Stored items:
* * *
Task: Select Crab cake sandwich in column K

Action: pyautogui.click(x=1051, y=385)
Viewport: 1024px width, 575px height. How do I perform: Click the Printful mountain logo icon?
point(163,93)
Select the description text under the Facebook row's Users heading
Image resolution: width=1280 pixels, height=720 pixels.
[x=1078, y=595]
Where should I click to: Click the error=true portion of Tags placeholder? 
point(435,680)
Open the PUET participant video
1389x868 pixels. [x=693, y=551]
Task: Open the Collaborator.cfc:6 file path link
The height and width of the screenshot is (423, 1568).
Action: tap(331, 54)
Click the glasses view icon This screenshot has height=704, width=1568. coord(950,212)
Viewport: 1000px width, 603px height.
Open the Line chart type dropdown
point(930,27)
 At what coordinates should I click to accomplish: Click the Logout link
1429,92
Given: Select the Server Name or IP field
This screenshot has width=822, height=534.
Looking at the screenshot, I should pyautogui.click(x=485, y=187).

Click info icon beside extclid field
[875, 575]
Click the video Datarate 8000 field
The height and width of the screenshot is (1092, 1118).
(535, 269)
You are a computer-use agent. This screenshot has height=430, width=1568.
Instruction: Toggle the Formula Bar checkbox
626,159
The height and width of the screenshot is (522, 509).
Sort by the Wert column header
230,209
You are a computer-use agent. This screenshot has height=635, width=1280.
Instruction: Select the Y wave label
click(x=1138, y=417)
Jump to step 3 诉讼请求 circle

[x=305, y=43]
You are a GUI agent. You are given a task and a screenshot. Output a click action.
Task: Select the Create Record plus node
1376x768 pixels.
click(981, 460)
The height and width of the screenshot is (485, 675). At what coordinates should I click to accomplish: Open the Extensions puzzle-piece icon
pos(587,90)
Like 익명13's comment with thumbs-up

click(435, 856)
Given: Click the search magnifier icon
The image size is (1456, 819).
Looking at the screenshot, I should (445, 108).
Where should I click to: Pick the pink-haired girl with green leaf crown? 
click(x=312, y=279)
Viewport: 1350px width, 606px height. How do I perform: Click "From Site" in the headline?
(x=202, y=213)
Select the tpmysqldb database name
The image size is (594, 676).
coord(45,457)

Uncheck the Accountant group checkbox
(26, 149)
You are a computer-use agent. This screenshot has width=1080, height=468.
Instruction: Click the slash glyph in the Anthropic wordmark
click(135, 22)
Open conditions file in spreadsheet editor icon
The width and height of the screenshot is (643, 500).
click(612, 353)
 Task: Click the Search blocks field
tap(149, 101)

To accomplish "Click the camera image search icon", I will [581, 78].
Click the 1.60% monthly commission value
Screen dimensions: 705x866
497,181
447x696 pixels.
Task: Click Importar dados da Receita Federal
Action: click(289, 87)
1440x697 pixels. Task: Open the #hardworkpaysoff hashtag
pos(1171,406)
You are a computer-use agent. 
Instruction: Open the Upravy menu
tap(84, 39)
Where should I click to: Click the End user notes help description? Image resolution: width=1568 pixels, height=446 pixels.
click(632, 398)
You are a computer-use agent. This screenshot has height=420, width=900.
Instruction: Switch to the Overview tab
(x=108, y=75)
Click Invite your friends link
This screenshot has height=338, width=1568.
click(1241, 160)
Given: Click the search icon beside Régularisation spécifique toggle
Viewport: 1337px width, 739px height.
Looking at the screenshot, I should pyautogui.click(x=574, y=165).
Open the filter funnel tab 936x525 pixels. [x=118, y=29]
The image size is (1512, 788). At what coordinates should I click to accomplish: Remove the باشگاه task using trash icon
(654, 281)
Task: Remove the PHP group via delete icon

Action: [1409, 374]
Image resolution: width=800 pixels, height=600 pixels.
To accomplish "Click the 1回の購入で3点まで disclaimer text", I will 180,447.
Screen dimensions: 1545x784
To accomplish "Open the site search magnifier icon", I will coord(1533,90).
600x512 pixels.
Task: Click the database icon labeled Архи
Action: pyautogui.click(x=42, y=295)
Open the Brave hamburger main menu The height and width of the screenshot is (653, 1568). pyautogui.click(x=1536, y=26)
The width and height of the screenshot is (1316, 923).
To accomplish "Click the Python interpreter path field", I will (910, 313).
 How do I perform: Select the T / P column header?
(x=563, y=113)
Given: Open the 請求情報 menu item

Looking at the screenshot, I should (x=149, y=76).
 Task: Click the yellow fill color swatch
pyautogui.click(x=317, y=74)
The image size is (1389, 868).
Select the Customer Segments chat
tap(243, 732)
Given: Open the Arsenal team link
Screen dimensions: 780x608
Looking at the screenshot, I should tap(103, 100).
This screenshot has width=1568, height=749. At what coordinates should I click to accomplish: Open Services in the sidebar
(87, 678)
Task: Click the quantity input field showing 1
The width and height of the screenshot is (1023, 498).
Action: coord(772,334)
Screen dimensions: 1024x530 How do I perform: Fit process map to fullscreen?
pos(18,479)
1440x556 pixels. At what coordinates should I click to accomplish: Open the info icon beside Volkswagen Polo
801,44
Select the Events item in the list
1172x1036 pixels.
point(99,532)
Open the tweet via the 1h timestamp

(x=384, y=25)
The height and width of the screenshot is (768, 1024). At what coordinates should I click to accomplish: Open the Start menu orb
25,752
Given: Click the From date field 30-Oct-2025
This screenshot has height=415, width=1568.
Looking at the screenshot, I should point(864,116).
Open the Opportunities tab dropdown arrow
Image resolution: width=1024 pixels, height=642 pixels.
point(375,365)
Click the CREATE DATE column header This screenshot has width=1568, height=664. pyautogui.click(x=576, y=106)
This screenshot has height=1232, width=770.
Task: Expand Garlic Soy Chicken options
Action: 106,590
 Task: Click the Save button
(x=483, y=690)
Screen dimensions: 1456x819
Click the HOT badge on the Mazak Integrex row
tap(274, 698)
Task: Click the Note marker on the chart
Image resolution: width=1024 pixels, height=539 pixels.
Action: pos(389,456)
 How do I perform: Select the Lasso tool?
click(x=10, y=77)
* * *
## What to work on
Look for the string "text" in the records, and copy every line where it is found.

## Task result
Select the description text under the Facebook row's Users heading
To accomplish "Click the 1回の購入で3点まで disclaimer text", I will 180,447.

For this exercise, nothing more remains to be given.